DOCUMENT:
========================================

Question

The value of $\int\limits_{0}^{\infty} \frac {x\,\tan^{-1}x} {(1+x^2)^2}$ dx is

• A. $\frac {\pi} {2}$
• B. $\frac {\pi} {4}$
• C. $\frac {\pi} {6}$
• D. $\frac {\pi} {8}$

Answer 1

Answer: (D)

Put $x = tan\, z$, $dx = sec^{2} z \, dz$
when $x = 0$ ; when $x=\infty, z=\pi /2$
$\therefore $ given integral
$=\int\limits_{0}^{\pi /2} \frac{\left(tan\, z\right)}{\left(1+tan^{2}\,z\right)^{2}} sec^{2} \, z \, dz$
$=\int\limits_{0}^{\pi /2} \frac{z\, tan \,z}{sec^{2}\,z} dz$
$=\int\limits^{\pi /2}_{0} z \frac{sin\,z}{cos \, z} cos^{2} z\, dz$
$=\int\limits_{0}^{\pi /2} z\, sin \, z\, cos\, z\, dz$
$=\frac{1}{2} \int\limits_{0}^{\pi /2}z\left(sin\,2z\right)dz$
$=\frac{1}{2}\left[\left|z-\left(-\frac{cos\,2z}{2}\right)\right|_{0}^{\pi /2}-\int_{0}^{\pi /2}\left(1\right)\left(-\frac{cos\,2z}{2}\right)dz\right]$
$=\frac{1}{2}\left[-\frac{\pi}{4}cos\,\pi+\frac{1}{2} \left|\frac{sin\, 2z}{2}\right|_{0}^{\pi /2}\right]$
$=\frac{1}{2} \left[\frac{\pi}{4}+0\right]$
$=\frac{\pi}{8}$

========================================

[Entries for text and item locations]
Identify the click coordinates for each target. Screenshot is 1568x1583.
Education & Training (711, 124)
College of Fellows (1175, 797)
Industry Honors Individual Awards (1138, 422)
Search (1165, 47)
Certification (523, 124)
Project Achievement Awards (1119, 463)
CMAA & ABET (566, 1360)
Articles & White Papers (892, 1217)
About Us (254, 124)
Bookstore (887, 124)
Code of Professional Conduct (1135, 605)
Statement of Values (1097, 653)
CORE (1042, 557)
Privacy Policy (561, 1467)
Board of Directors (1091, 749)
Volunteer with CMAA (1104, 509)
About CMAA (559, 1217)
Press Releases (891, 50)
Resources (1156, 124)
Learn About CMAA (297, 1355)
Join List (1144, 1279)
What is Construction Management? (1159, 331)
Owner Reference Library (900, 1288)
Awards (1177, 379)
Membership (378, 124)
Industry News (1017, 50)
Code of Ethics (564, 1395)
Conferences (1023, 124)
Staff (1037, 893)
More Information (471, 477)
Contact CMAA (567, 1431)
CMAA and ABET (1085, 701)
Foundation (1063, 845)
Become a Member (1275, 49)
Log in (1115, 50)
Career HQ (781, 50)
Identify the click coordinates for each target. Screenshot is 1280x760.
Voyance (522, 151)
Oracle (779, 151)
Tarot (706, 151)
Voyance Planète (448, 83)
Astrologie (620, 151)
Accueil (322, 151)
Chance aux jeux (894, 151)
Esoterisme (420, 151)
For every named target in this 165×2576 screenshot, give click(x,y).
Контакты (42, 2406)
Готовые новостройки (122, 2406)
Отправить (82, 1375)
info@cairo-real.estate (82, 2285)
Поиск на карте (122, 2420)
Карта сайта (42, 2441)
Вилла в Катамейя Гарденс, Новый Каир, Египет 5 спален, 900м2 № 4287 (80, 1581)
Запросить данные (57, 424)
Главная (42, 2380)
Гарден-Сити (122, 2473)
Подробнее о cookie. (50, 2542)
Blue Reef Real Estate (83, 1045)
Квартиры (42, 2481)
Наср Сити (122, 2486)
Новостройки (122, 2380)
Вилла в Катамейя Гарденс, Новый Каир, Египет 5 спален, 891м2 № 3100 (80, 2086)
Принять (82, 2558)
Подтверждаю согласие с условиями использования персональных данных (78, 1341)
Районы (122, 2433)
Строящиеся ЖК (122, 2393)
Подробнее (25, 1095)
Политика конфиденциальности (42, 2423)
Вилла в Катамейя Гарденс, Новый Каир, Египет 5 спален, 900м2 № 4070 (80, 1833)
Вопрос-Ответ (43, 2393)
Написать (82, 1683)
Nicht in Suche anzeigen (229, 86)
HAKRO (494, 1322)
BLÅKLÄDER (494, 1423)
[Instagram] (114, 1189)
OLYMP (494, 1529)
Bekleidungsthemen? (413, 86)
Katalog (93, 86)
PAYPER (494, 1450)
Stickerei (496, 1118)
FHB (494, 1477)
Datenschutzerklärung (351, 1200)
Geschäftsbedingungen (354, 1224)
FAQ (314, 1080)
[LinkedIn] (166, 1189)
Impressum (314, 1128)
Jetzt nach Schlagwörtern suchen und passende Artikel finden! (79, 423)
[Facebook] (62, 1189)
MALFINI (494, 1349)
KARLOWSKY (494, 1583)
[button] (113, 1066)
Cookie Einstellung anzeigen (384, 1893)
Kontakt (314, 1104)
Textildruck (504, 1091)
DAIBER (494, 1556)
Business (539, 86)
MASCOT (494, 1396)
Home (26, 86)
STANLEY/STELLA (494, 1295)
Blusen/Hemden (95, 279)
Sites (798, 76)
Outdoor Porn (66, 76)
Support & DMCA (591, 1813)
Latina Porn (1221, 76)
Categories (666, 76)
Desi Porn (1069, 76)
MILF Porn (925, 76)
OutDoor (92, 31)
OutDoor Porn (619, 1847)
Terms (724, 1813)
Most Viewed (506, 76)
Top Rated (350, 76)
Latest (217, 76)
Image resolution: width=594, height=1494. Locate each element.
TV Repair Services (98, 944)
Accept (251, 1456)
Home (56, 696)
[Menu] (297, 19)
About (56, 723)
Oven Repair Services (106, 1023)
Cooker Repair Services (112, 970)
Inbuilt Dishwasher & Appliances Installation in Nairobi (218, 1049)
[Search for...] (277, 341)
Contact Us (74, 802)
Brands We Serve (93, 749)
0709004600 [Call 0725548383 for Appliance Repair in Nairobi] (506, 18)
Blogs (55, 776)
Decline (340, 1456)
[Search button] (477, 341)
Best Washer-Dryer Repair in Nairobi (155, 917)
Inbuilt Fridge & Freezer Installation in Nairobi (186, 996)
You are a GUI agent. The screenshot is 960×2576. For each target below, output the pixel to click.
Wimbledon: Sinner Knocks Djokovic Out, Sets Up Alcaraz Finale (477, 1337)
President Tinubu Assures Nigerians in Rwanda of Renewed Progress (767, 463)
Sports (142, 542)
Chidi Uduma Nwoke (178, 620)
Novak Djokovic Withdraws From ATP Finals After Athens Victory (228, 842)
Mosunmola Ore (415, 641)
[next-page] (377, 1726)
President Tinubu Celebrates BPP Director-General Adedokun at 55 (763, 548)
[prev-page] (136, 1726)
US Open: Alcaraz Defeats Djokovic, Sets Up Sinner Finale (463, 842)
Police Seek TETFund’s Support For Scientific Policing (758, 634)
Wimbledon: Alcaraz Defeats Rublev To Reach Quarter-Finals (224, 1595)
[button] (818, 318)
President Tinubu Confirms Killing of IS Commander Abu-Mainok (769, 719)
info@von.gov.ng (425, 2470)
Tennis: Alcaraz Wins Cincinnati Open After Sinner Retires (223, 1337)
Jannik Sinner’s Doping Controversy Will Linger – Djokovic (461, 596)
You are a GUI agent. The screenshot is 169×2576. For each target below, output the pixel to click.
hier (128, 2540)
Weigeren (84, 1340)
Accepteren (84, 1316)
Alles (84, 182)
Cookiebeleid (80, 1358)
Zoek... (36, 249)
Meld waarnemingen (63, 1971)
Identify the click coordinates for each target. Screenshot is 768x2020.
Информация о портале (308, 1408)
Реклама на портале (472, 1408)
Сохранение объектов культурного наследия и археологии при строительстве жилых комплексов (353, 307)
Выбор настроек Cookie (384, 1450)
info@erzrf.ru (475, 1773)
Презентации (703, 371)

========================================

EXERCISES:
1. In the integral thread, copy the stretch from "The value of" through "Answer: (D)" word for word.
2. Rewrite the paragraph of the integral thread that begins "Put $x = tan\, z$" as a short list of its main steps.
The records were taken from a separate source.

THE RESULTS:
1.
The value of $\int\limits_{0}^{\infty} \frac {x\,\tan^{-1}x} {(1+x^2)^2}$ dx is

• A. $\frac {\pi} {2}$
• B. $\frac {\pi} {4}$
• C. $\frac {\pi} {6}$
• D. $\frac {\pi} {8}$

Answer 1

Answer: (D)

2.
- Substitute $x = \tan z$, so $dx = \sec^2 z\, dz$, and the limits become $0$ to $\pi/2$.
- Since $1 + \tan^2 z = \sec^2 z$, the integral reduces to $\int_0^{\pi/2} z \sin z \cos z\, dz = \frac{1}{2}\int_0^{\pi/2} z \sin 2z\, dz$.
- Integration by parts gives $\frac{1}{2}\left[\frac{\pi}{4} + 0\right]$.
- The value is $\frac{\pi}{8}$, which is option (D).